Increased GnRH receptor mRNA and GnRH receptor binding in the pituitary prior to the LH surge coincident with increased levels of E2 in ovarian follicles drive positive feedback and the LH surge (1, 2). There is another possibility that the feedback of E2 and P4 decreased the secretion of GnRH1 at the end of the proestrus stage, which could lead to the accumulation of GnRH1 in the hypothalamus and low GnRH1 in the pituitary. GnRH1 can also be produced in the ovary to exert local paracrine actions on steroid production. While we were able to measure whole tissue levels of GnRH1, the general pattern of hypothalamic production fits Herbison’s proposed model for the regulation of the pituitary–ovarian cycle by GnRH1 in the mouse (6). The pituitary content of GnRH1 was highest when pituitary sensitivity to GnRH1 is also high (49).
4.4 Secretoneurin
It was found that SN was highest in both the hypothalamus and pituitary during proestrus. In other studies, SN was detected by shotgun peptidomics in mice and rat hypothalamus (50, 51). Another study in cattle reported a pubertal change in pituitary SN processing (52). In human hypothalamus, neuronal projections immunoreactive for SCG2 (https://www.proteinatlas.org/ENSG00000171951-SCG2/brain) are evident. The SN peptide was also detected at low levels in the mouse ovary, supporting the proposal that ovarian SN may regulate blood vessel formation at the time of ovulation in human, monkey, and rat ovary (53). The levels of GnRH1, AVP, and SN were all highest in the hypothalamus and pituitary at proestrus, implicating a reproductive role for SN in the mouse. In mouse LβT2 cells it is known that GnRH1 stimulates SN release, and SN in turn stimulates LH release from the cells, indicating the existence of positive autocrine control in gonadotrophs (22).
Beyond the mouse, considerable evidence indicates a fundamental role of SCG2/SN in fish reproduction (3).
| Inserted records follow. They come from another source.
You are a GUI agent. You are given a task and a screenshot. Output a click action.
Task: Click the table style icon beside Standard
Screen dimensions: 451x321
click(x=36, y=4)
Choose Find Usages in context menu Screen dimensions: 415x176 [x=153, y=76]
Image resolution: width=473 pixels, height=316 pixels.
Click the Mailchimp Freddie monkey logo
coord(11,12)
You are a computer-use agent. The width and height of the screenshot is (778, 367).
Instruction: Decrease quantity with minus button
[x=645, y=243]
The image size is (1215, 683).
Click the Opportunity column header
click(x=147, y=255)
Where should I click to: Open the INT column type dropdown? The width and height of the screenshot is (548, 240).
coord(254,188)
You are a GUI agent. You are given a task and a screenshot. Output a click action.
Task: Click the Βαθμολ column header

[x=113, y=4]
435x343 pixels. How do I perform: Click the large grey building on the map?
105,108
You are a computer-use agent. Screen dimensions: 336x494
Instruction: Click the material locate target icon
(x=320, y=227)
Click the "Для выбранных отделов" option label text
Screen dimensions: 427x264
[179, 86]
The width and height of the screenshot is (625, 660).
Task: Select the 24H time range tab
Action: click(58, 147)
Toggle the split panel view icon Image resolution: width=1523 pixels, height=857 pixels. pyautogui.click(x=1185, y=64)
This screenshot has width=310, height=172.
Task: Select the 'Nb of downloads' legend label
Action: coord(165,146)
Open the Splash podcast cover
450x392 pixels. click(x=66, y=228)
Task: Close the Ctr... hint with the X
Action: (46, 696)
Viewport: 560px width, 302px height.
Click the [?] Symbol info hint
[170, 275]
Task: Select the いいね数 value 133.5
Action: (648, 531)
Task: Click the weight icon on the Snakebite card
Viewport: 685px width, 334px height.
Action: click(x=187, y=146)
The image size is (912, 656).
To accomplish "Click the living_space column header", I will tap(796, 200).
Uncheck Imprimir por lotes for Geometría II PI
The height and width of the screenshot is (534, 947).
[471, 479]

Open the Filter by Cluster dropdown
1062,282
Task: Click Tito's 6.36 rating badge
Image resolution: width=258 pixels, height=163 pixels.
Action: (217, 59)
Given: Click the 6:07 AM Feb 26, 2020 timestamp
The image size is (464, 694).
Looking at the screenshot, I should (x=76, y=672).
Genome duplication events gave rise to SCG2a and SCG2b that generate the SNa and SNb peptides, respectively (54). Phylogenetically, SNa is the more ancient form, being equivalent to tetrapod SN, while SNb is specific to teleost fish. Frameshift mutations in the scg2 genes of zebrafish lead to decreased hypothalamic gnrh3, and pituitary lhb and cga, and failed spawning in ~90% of double knockout pairs (23). Moreover, SNa stimulates hypothalamic gnrh3 coincident with increased pituitary lhb and cga and ovarian lhcgr and npr in wildtype female zebrafish (54).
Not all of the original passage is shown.